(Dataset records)
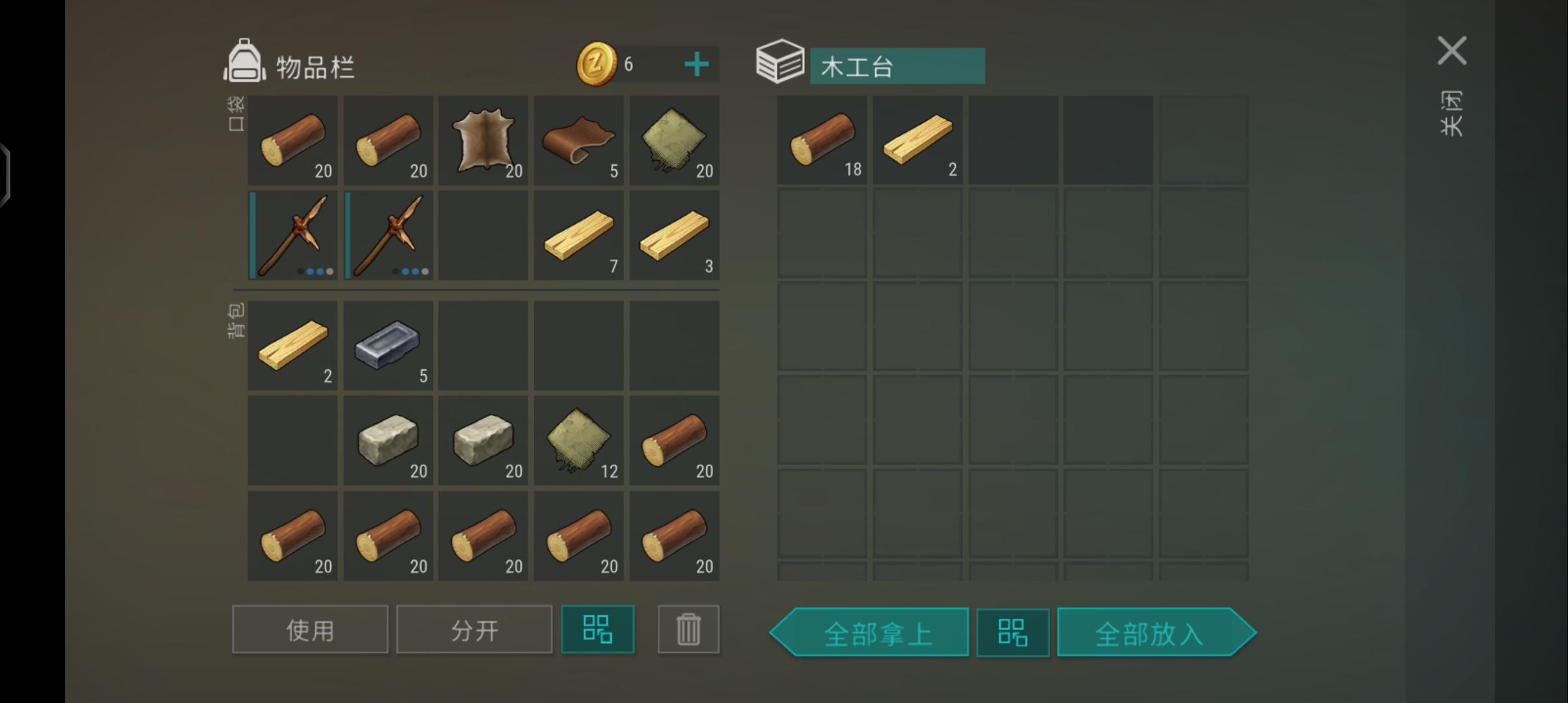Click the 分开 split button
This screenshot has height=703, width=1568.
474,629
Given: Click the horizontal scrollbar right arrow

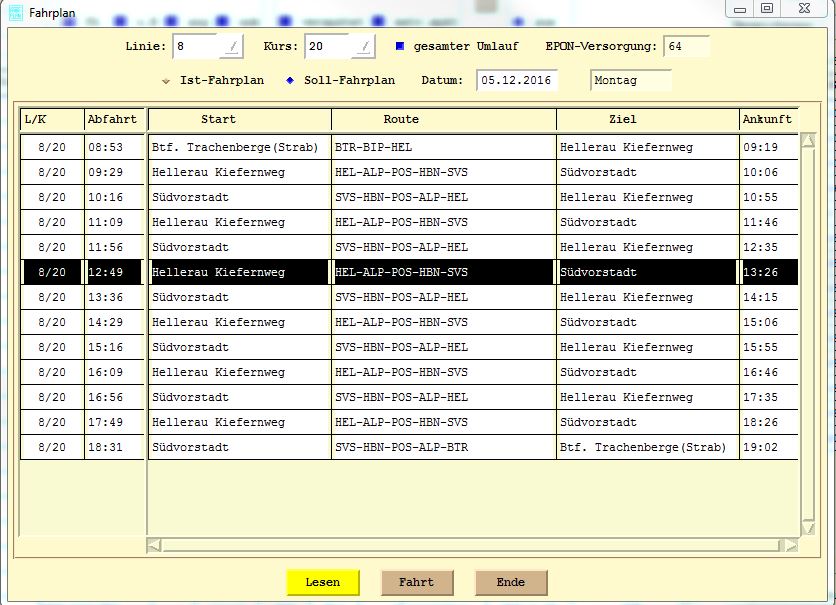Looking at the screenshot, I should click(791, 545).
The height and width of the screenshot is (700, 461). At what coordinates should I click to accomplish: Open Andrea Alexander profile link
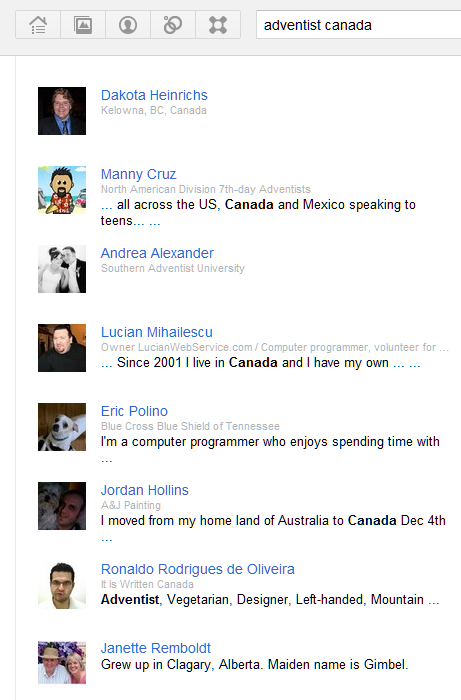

• How to complete this task:
Once you find the line with "Given: Click the", restate it and every later line of the data word for word, excluding the pictures.

• Answer below:
Given: Click the horizontal scrollbar right arrow

Looking at the screenshot, I should click(791, 545).
The height and width of the screenshot is (700, 461). At what coordinates should I click to accomplish: Open Andrea Alexander profile link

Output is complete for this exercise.